The Real Problem: Why Sharding Is the Last Option, Not the First

Before any conversation about sharding, it's mandatory to exhaust vertical and read-scaling alternatives. In this scenario, we've already done that: the writer is on db.r7g.16xlarge, read replicas absorb 100% of read queries via PgBouncer with session pooling, and indexes have been reviewed by a senior DBA. The problem is structural — write volume doesn't fit in a single node, and Aurora doesn't offer native horizontal write scaling in the classic model.

The diagnosis matters here. The bottleneck is not storage I/O — Aurora decouples storage from compute and the distributed storage layer scales automatically. The bottleneck is the WAL writer process and the lock manager on the compute node. Every committed transaction must pass through the writer, serialize the WAL, and wait for the storage node quorum ACK. With 50k TPS peak and average transactions of 5-8 statements, we're talking about hundreds of thousands of lock operations per second. This is a compute limit, not a storage limit.

The second dimension of the problem is growth. With 15% monthly growth, even if a vertical upgrade bought 6 months, we'd be back at the same point in under a year — with an even larger, more expensive instance and fewer escape options. Sharding isn't just about the present; it's about creating an architecture that scales with the business without requiring a new platform decision every growth cycle.

The third dimension is the team. Six data engineers with a 99.99% SLA means every unplanned oncall hour is expensive. The sharding choice cannot create an operational surface the team can't sustain. This immediately eliminates any solution that requires the team to implement their own rebalancing, shard metadata management, or cross-shard query routing from scratch.

The Forces at Play

Any sharding decision involves tensions that can't be resolved — only managed. I'll be explicit about each one:

Shard key and data distribution. We have tenant_id as a natural key. This is a huge advantage: most queries are scoped by tenant, meaning cross-shard queries are the exception, not the rule. But tenants aren't uniform — some have 100x more data than others. Any sharding strategy needs to handle hot shards from large tenants, either via sub-sharding or special routing.

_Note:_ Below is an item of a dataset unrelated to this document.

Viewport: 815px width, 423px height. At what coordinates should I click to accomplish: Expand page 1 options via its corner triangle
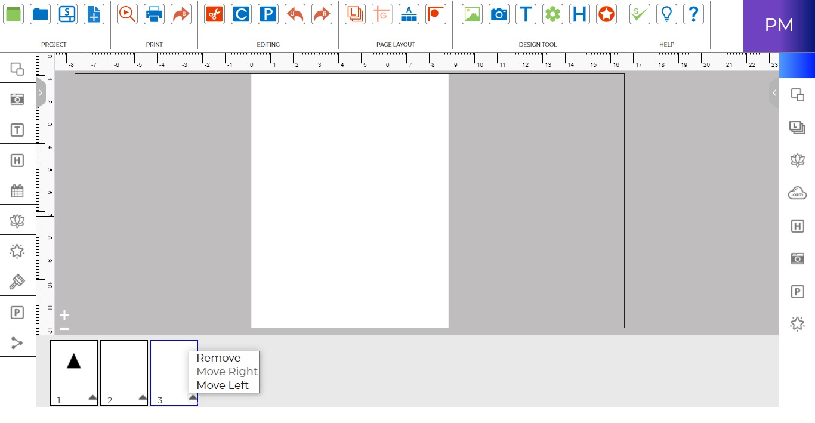(x=92, y=396)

Cross-shard queries. Even with 80% of queries scoped by tenant, the remaining 20% exist: aggregate reports, admin queries, cross-tenant joins in specific features. The question isn't whether cross-shard queries will happen, but what the cost of executing them is and who pays that cost — the application, the database, or the engineer who needs to rewrite the query.

Rebalancing. Shards aren't static. Tenants grow, new tenants arrive, tenants leave. The ability to move data between shards without downtime is critical. Solutions that require the team to implement this manually are a serious operational risk for a 6-person team.

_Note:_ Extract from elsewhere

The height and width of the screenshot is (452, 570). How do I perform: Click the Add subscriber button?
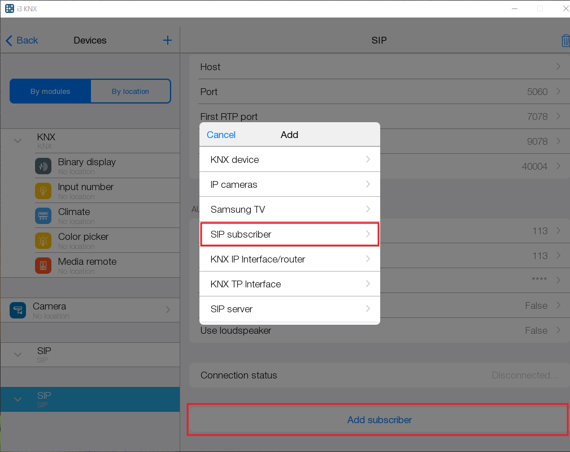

PostgreSQL compatibility. The system uses PostgreSQL-specific features: JSONB, pg_trgm for partial full-text search, and some legacy stored procedures. Any solution needs to preserve this compatibility or the application migration cost explodes.

Cost. Aurora Limitless has a different pricing model than classic Aurora — you pay for Distributed Processing Units (DPUs) in addition to storage. For workloads that could be served by 2-3 independent writers with app-level sharding, Limitless cost may be 30-50% higher (estimate based on public AWS benchmarks, not direct measurement in this scenario). That delta needs to be justified by reduced operational complexity.

Vendor lock-in. Aurora Limitless is AWS-specific. Citus is open-source but has a managed version on Azure (Cosmos DB for PostgreSQL). App-level sharding with standard PostgreSQL is the most portable. For a system with 99.99% SLA and critical business dependency, portability has real value — but it's not free.

Evaluated Options

Option A: Application-Layer Sharding

Pros

Full control over routing logic and rebalancing
Maximum portability — any PostgreSQL works as a shard
Potentially lower infra cost (independent Aurora writers)
No dependency on experimental features or specific managed services

Cons

High implementation complexity: shard registry, connection routing, distributed transactions
Cross-shard queries must be implemented and maintained in the application (manual scatter-gather)
Shard rebalancing is the team's responsibility — serious operational risk
Schema migrations must be coordinated across all shards simultaneously
Reference: Figma and Notion took 12-18 months to stabilize their implementations

Viable for large teams with distributed systems expertise. Inadequate for a 6-engineer team with critical SLA.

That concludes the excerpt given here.